● **Instructions to follow**: Reproduce each of the records below word for word.

● **Data provided**:
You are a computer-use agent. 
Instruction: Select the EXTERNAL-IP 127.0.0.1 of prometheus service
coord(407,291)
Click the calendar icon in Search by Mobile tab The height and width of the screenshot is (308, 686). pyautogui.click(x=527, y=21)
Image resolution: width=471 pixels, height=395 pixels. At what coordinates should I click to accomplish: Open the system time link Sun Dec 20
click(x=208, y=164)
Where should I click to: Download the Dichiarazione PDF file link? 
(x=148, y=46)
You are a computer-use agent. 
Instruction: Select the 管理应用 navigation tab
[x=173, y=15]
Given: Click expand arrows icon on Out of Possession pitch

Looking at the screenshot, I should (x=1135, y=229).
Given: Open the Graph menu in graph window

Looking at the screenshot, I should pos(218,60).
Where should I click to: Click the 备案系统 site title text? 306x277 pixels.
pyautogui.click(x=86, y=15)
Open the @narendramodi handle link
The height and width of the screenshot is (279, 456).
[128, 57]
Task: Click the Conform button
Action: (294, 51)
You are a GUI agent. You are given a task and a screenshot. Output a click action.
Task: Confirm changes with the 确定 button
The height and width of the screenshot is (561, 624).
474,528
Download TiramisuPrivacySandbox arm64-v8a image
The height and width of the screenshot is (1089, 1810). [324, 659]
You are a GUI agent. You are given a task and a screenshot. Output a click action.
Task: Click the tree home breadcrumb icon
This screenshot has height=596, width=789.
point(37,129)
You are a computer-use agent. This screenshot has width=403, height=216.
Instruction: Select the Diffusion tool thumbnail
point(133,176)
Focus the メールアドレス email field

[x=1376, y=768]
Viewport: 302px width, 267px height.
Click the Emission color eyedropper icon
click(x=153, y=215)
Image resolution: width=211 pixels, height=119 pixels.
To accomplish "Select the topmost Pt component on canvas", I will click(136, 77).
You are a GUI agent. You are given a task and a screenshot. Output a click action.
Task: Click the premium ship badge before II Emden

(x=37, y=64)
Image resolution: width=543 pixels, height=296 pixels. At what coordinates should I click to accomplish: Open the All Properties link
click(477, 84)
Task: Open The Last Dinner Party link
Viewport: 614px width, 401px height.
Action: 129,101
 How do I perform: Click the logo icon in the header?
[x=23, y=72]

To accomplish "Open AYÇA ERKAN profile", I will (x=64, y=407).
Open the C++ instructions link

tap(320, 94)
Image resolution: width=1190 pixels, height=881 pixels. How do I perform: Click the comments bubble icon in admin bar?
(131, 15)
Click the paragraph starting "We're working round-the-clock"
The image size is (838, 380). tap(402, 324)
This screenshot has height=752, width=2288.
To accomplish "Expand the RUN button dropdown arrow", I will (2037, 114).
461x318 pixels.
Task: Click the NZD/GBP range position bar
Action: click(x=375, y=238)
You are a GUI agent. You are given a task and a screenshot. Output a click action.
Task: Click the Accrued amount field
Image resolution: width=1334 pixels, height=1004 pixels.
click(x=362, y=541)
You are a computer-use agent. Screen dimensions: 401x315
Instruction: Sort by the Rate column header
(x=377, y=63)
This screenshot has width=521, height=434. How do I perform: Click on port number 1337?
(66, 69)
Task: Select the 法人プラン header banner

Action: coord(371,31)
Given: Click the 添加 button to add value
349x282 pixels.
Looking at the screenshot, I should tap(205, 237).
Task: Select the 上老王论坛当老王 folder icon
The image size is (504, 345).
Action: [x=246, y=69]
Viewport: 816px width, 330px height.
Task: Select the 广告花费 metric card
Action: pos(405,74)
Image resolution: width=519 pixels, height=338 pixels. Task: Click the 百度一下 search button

● **Finished answer**:
You are a computer-use agent. 
Instruction: Select the EXTERNAL-IP 127.0.0.1 of prometheus service
coord(407,291)
Click the calendar icon in Search by Mobile tab The height and width of the screenshot is (308, 686). pyautogui.click(x=527, y=21)
Image resolution: width=471 pixels, height=395 pixels. At what coordinates should I click to accomplish: Open the system time link Sun Dec 20
click(x=208, y=164)
Where should I click to: Download the Dichiarazione PDF file link? 
(x=148, y=46)
You are a computer-use agent. 
Instruction: Select the 管理应用 navigation tab
[x=173, y=15]
Given: Click expand arrows icon on Out of Possession pitch

Looking at the screenshot, I should (x=1135, y=229).
Given: Open the Graph menu in graph window

Looking at the screenshot, I should pos(218,60).
Where should I click to: Click the 备案系统 site title text? 306x277 pixels.
pyautogui.click(x=86, y=15)
Open the @narendramodi handle link
The height and width of the screenshot is (279, 456).
[128, 57]
Task: Click the Conform button
Action: (294, 51)
You are a GUI agent. You are given a task and a screenshot. Output a click action.
Task: Confirm changes with the 确定 button
The height and width of the screenshot is (561, 624).
474,528
Download TiramisuPrivacySandbox arm64-v8a image
The height and width of the screenshot is (1089, 1810). [324, 659]
You are a GUI agent. You are given a task and a screenshot. Output a click action.
Task: Click the tree home breadcrumb icon
This screenshot has height=596, width=789.
point(37,129)
You are a computer-use agent. This screenshot has width=403, height=216.
Instruction: Select the Diffusion tool thumbnail
point(133,176)
Focus the メールアドレス email field

[x=1376, y=768]
Viewport: 302px width, 267px height.
Click the Emission color eyedropper icon
click(x=153, y=215)
Image resolution: width=211 pixels, height=119 pixels.
To accomplish "Select the topmost Pt component on canvas", I will click(136, 77).
You are a GUI agent. You are given a task and a screenshot. Output a click action.
Task: Click the premium ship badge before II Emden

(x=37, y=64)
Image resolution: width=543 pixels, height=296 pixels. At what coordinates should I click to accomplish: Open the All Properties link
click(477, 84)
Task: Open The Last Dinner Party link
Viewport: 614px width, 401px height.
Action: 129,101
 How do I perform: Click the logo icon in the header?
[x=23, y=72]

To accomplish "Open AYÇA ERKAN profile", I will (x=64, y=407).
Open the C++ instructions link

tap(320, 94)
Image resolution: width=1190 pixels, height=881 pixels. How do I perform: Click the comments bubble icon in admin bar?
(131, 15)
Click the paragraph starting "We're working round-the-clock"
The image size is (838, 380). tap(402, 324)
This screenshot has height=752, width=2288.
To accomplish "Expand the RUN button dropdown arrow", I will (2037, 114).
461x318 pixels.
Task: Click the NZD/GBP range position bar
Action: click(x=375, y=238)
You are a GUI agent. You are given a task and a screenshot. Output a click action.
Task: Click the Accrued amount field
Image resolution: width=1334 pixels, height=1004 pixels.
click(x=362, y=541)
You are a computer-use agent. Screen dimensions: 401x315
Instruction: Sort by the Rate column header
(x=377, y=63)
This screenshot has width=521, height=434. How do I perform: Click on port number 1337?
(66, 69)
Task: Select the 法人プラン header banner

Action: coord(371,31)
Given: Click the 添加 button to add value
349x282 pixels.
Looking at the screenshot, I should tap(205, 237).
Task: Select the 上老王论坛当老王 folder icon
The image size is (504, 345).
Action: [x=246, y=69]
Viewport: 816px width, 330px height.
Task: Select the 广告花费 metric card
Action: pos(405,74)
Image resolution: width=519 pixels, height=338 pixels. Task: Click the 百度一下 search button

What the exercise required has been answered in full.